Task directions :: Please return the full listing below without altering anything.

-*-

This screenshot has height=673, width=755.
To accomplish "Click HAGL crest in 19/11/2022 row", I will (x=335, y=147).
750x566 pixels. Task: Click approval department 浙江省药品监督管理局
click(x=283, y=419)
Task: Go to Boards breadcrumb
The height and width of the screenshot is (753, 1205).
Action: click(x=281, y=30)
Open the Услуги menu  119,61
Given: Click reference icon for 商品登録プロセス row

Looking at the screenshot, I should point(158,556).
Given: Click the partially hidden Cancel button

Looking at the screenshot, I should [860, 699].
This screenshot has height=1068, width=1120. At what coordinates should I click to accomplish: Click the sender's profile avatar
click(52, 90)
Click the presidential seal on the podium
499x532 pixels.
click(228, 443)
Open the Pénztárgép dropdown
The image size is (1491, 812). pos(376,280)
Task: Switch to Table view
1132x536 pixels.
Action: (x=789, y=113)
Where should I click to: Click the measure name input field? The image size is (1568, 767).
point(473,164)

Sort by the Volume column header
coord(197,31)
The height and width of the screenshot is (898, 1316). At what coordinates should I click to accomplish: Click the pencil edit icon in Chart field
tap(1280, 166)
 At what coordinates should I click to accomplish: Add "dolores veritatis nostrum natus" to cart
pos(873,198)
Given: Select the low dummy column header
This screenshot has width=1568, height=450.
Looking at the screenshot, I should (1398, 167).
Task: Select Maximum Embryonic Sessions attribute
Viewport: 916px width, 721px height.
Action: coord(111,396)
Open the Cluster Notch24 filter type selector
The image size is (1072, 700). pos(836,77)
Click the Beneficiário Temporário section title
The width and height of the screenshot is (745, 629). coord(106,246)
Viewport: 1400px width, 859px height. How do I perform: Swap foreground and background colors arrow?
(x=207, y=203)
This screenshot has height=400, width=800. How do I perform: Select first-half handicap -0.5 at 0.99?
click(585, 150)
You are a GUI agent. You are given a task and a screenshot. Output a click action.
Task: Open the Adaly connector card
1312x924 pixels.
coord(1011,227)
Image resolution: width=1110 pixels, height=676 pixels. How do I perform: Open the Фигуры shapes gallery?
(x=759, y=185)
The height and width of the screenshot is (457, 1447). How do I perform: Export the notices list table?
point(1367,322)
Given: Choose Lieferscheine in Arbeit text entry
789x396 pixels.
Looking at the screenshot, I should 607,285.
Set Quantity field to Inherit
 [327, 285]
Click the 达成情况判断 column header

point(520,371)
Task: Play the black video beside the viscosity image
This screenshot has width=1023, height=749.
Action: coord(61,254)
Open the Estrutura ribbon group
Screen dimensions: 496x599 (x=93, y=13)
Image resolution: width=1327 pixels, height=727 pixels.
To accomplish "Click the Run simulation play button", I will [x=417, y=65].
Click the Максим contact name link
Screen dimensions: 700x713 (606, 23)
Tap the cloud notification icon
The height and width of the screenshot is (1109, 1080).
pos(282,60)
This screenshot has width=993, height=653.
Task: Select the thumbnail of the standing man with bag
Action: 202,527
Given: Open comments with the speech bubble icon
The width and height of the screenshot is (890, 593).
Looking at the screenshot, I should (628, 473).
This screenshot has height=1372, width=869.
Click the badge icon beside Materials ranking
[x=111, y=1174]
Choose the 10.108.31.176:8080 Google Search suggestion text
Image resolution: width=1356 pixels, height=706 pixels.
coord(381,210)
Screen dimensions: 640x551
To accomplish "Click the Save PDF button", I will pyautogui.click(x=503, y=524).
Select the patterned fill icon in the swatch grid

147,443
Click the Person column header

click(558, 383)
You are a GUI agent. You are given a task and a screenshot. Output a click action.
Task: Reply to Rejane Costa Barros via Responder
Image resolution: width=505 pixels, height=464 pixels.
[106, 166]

-*-

Answer section ::
This screenshot has height=673, width=755.
To accomplish "Click HAGL crest in 19/11/2022 row", I will (x=335, y=147).
750x566 pixels. Task: Click approval department 浙江省药品监督管理局
click(x=283, y=419)
Task: Go to Boards breadcrumb
The height and width of the screenshot is (753, 1205).
Action: click(x=281, y=30)
Open the Услуги menu  119,61
Given: Click reference icon for 商品登録プロセス row

Looking at the screenshot, I should point(158,556).
Given: Click the partially hidden Cancel button

Looking at the screenshot, I should [860, 699].
This screenshot has height=1068, width=1120. At what coordinates should I click to accomplish: Click the sender's profile avatar
click(52, 90)
Click the presidential seal on the podium
499x532 pixels.
click(228, 443)
Open the Pénztárgép dropdown
The image size is (1491, 812). pos(376,280)
Task: Switch to Table view
1132x536 pixels.
Action: (x=789, y=113)
Where should I click to: Click the measure name input field? The image size is (1568, 767).
point(473,164)

Sort by the Volume column header
coord(197,31)
The height and width of the screenshot is (898, 1316). At what coordinates should I click to accomplish: Click the pencil edit icon in Chart field
tap(1280, 166)
 At what coordinates should I click to accomplish: Add "dolores veritatis nostrum natus" to cart
pos(873,198)
Given: Select the low dummy column header
This screenshot has width=1568, height=450.
Looking at the screenshot, I should (1398, 167).
Task: Select Maximum Embryonic Sessions attribute
Viewport: 916px width, 721px height.
Action: coord(111,396)
Open the Cluster Notch24 filter type selector
The image size is (1072, 700). pos(836,77)
Click the Beneficiário Temporário section title
The width and height of the screenshot is (745, 629). coord(106,246)
Viewport: 1400px width, 859px height. How do I perform: Swap foreground and background colors arrow?
(x=207, y=203)
This screenshot has height=400, width=800. How do I perform: Select first-half handicap -0.5 at 0.99?
click(585, 150)
You are a GUI agent. You are given a task and a screenshot. Output a click action.
Task: Open the Adaly connector card
1312x924 pixels.
coord(1011,227)
Image resolution: width=1110 pixels, height=676 pixels. How do I perform: Open the Фигуры shapes gallery?
(x=759, y=185)
The height and width of the screenshot is (457, 1447). How do I perform: Export the notices list table?
point(1367,322)
Given: Choose Lieferscheine in Arbeit text entry
789x396 pixels.
Looking at the screenshot, I should 607,285.
Set Quantity field to Inherit
 [327, 285]
Click the 达成情况判断 column header

point(520,371)
Task: Play the black video beside the viscosity image
This screenshot has width=1023, height=749.
Action: coord(61,254)
Open the Estrutura ribbon group
Screen dimensions: 496x599 (x=93, y=13)
Image resolution: width=1327 pixels, height=727 pixels.
To accomplish "Click the Run simulation play button", I will [x=417, y=65].
Click the Максим contact name link
Screen dimensions: 700x713 (606, 23)
Tap the cloud notification icon
The height and width of the screenshot is (1109, 1080).
pos(282,60)
This screenshot has width=993, height=653.
Task: Select the thumbnail of the standing man with bag
Action: 202,527
Given: Open comments with the speech bubble icon
The width and height of the screenshot is (890, 593).
Looking at the screenshot, I should (628, 473).
This screenshot has height=1372, width=869.
Click the badge icon beside Materials ranking
[x=111, y=1174]
Choose the 10.108.31.176:8080 Google Search suggestion text
Image resolution: width=1356 pixels, height=706 pixels.
coord(381,210)
Screen dimensions: 640x551
To accomplish "Click the Save PDF button", I will pyautogui.click(x=503, y=524).
Select the patterned fill icon in the swatch grid

147,443
Click the Person column header

click(558, 383)
You are a GUI agent. You are given a task and a screenshot. Output a click action.
Task: Reply to Rejane Costa Barros via Responder
Image resolution: width=505 pixels, height=464 pixels.
[106, 166]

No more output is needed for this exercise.